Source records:
******
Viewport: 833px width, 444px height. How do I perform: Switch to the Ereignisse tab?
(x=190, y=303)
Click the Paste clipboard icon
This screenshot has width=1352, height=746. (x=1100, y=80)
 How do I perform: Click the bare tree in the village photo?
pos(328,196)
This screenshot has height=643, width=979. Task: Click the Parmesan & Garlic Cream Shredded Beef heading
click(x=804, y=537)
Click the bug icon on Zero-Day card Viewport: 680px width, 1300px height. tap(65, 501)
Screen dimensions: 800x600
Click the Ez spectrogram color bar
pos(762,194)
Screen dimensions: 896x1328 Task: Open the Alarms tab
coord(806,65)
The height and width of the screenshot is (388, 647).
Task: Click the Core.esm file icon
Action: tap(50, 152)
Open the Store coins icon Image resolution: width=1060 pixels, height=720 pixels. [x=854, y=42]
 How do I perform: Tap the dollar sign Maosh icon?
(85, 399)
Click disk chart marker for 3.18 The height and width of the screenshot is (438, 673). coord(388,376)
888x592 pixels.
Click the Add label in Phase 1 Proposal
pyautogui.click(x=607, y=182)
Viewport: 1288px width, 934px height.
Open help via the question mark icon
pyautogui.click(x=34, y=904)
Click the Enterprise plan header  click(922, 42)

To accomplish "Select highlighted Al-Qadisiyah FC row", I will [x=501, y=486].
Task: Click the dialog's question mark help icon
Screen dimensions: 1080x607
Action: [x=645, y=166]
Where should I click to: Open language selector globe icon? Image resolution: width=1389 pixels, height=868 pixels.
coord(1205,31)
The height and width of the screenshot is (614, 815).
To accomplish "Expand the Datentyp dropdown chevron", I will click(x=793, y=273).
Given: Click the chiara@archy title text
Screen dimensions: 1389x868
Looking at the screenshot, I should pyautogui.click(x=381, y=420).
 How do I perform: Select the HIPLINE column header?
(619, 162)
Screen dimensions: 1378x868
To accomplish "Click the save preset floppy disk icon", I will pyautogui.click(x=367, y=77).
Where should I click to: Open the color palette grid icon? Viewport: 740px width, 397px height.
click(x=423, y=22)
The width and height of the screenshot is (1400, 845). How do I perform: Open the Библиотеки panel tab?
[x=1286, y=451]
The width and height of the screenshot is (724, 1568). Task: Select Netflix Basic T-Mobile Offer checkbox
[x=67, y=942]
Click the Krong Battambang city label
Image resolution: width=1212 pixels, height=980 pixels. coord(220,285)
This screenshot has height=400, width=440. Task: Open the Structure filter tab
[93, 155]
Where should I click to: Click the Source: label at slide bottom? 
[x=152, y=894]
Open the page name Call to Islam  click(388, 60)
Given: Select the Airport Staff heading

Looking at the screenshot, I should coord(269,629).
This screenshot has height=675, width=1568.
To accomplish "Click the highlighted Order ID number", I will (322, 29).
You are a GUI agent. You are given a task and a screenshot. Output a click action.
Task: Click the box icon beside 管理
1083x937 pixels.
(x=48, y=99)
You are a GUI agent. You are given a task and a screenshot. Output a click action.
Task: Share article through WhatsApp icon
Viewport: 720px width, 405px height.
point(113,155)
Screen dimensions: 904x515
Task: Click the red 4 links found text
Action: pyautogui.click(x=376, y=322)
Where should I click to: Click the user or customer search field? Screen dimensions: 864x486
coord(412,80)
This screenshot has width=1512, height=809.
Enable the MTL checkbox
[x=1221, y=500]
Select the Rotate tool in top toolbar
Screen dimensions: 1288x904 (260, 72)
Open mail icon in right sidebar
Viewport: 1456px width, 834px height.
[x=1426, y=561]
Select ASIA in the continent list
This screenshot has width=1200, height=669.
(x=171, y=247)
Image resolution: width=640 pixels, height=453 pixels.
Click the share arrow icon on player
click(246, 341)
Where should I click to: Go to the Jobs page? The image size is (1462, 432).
******
Update the entries above, changing each occurrence of "How do I perform" to "How do I carry out" and keeping everything else the same.

◆ RESPONSE:
Viewport: 833px width, 444px height. How do I carry out: Switch to the Ereignisse tab?
(x=190, y=303)
Click the Paste clipboard icon
This screenshot has width=1352, height=746. (x=1100, y=80)
 How do I carry out: Click the bare tree in the village photo?
pos(328,196)
This screenshot has height=643, width=979. Task: Click the Parmesan & Garlic Cream Shredded Beef heading
click(x=804, y=537)
Click the bug icon on Zero-Day card Viewport: 680px width, 1300px height. tap(65, 501)
Screen dimensions: 800x600
Click the Ez spectrogram color bar
pos(762,194)
Screen dimensions: 896x1328 Task: Open the Alarms tab
coord(806,65)
The height and width of the screenshot is (388, 647).
Task: Click the Core.esm file icon
Action: tap(50, 152)
Open the Store coins icon Image resolution: width=1060 pixels, height=720 pixels. [x=854, y=42]
 How do I carry out: Tap the dollar sign Maosh icon?
(85, 399)
Click disk chart marker for 3.18 The height and width of the screenshot is (438, 673). coord(388,376)
888x592 pixels.
Click the Add label in Phase 1 Proposal
pyautogui.click(x=607, y=182)
Viewport: 1288px width, 934px height.
Open help via the question mark icon
pyautogui.click(x=34, y=904)
Click the Enterprise plan header  click(922, 42)

To accomplish "Select highlighted Al-Qadisiyah FC row", I will [x=501, y=486].
Task: Click the dialog's question mark help icon
Screen dimensions: 1080x607
Action: [x=645, y=166]
Where should I click to: Open language selector globe icon? Image resolution: width=1389 pixels, height=868 pixels.
coord(1205,31)
The height and width of the screenshot is (614, 815).
To accomplish "Expand the Datentyp dropdown chevron", I will click(x=793, y=273).
Given: Click the chiara@archy title text
Screen dimensions: 1389x868
Looking at the screenshot, I should pyautogui.click(x=381, y=420).
 How do I carry out: Select the HIPLINE column header?
(619, 162)
Screen dimensions: 1378x868
To accomplish "Click the save preset floppy disk icon", I will pyautogui.click(x=367, y=77).
Where should I click to: Open the color palette grid icon? Viewport: 740px width, 397px height.
click(x=423, y=22)
The width and height of the screenshot is (1400, 845). How do I carry out: Open the Библиотеки panel tab?
[x=1286, y=451]
The width and height of the screenshot is (724, 1568). Task: Select Netflix Basic T-Mobile Offer checkbox
[x=67, y=942]
Click the Krong Battambang city label
Image resolution: width=1212 pixels, height=980 pixels. coord(220,285)
This screenshot has height=400, width=440. Task: Open the Structure filter tab
[93, 155]
Where should I click to: Click the Source: label at slide bottom? 
[x=152, y=894]
Open the page name Call to Islam  click(388, 60)
Given: Select the Airport Staff heading

Looking at the screenshot, I should coord(269,629).
This screenshot has height=675, width=1568.
To accomplish "Click the highlighted Order ID number", I will (322, 29).
You are a GUI agent. You are given a task and a screenshot. Output a click action.
Task: Click the box icon beside 管理
1083x937 pixels.
(x=48, y=99)
You are a GUI agent. You are given a task and a screenshot. Output a click action.
Task: Share article through WhatsApp icon
Viewport: 720px width, 405px height.
point(113,155)
Screen dimensions: 904x515
Task: Click the red 4 links found text
Action: pyautogui.click(x=376, y=322)
Where should I click to: Click the user or customer search field? Screen dimensions: 864x486
coord(412,80)
This screenshot has width=1512, height=809.
Enable the MTL checkbox
[x=1221, y=500]
Select the Rotate tool in top toolbar
Screen dimensions: 1288x904 (260, 72)
Open mail icon in right sidebar
Viewport: 1456px width, 834px height.
[x=1426, y=561]
Select ASIA in the continent list
This screenshot has width=1200, height=669.
(x=171, y=247)
Image resolution: width=640 pixels, height=453 pixels.
Click the share arrow icon on player
click(246, 341)
Where should I click to: Go to the Jobs page? The image size is (1462, 432).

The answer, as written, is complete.